This simple idiom continuously appears in our search/find use cases, and several other ones, which have parts, in which we find some data to act on it, according to some specific condition.
In search/find use cases, users enter some data pattern, select some options, and enter date ranges to narrow or broaden
the result of those queries. We needed a way to carry those entries from the user to the DAO layer for the preparation of
queries. Hence, we declared an ICriterionBag
interface, which is actually a marker interface. In its subclasses, we
defined properties and their getters/setters mainly, to carry those entries of users from the presentation layer to the
DAO layer. It is also possible to specify some other properties for Hibernate queries, such as maximum result count, or
match mode for search patterns, and so on.
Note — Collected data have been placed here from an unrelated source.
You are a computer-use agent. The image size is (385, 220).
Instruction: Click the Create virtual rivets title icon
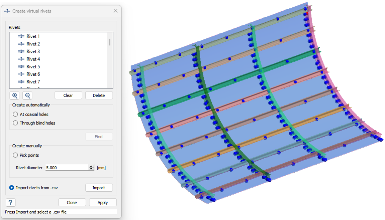point(7,11)
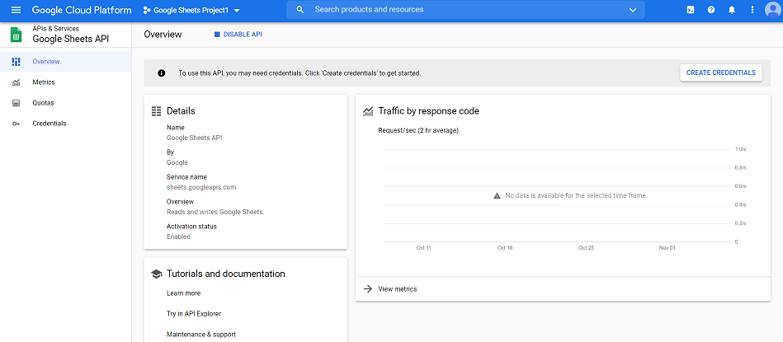Go to Quotas in the sidebar
Image resolution: width=783 pixels, height=342 pixels.
(x=43, y=103)
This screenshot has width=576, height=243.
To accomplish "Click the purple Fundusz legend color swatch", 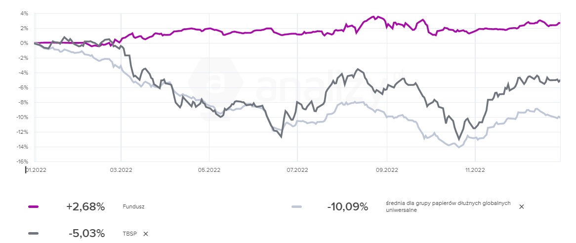I will pos(34,207).
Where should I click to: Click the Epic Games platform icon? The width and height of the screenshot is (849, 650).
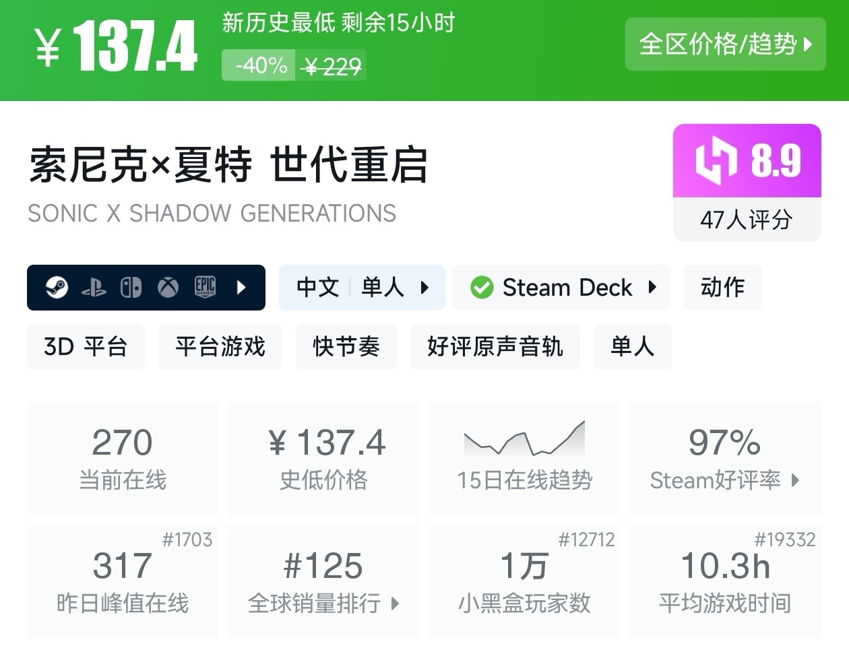[204, 288]
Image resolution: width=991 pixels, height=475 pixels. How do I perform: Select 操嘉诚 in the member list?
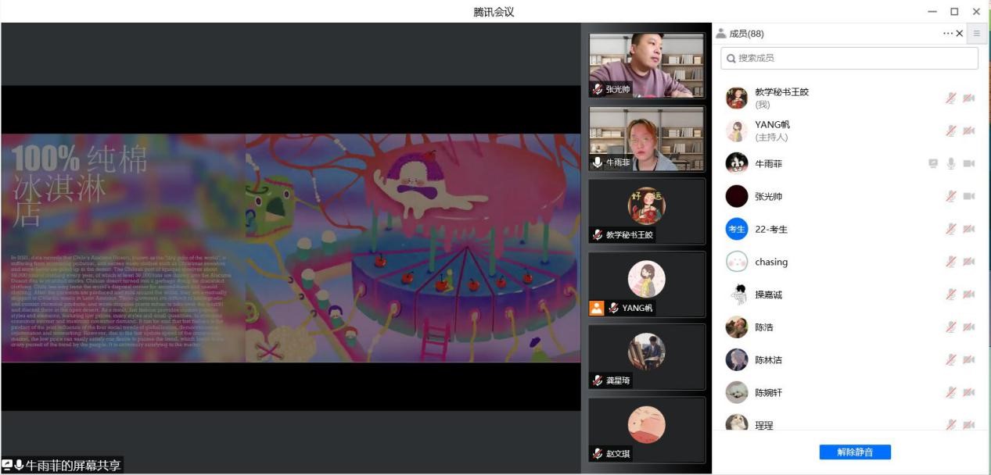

In the DAO layer, we had to somehow translate those entries into Hibernate Criteria objects, and then execute them to
have query results. Therefore, we declared an interface, called ICriteriaBuilder
, in which there is only one method
declaration, which takes an open Hibernate Session, and ICriterionBag
object as input, and finally returns a Hibernate
Criteria object as output. In subclasses, we first created a Hibernate Criteria object, and then added Criterion
objects
into it, according to the specified entries in the ICriterionBag
object.
The frequency of defining new ICriterionBag
, and ICriteriaBuilder
subtypes isn’t so much related to the diversity of
use cases, but types of returned entities from those queries. Therefore, you may reuse already defined types in several
previous use cases. As a result, some properties in ICriterionBag
are becoming only meaningful for some use cases, and
some other properties are for others.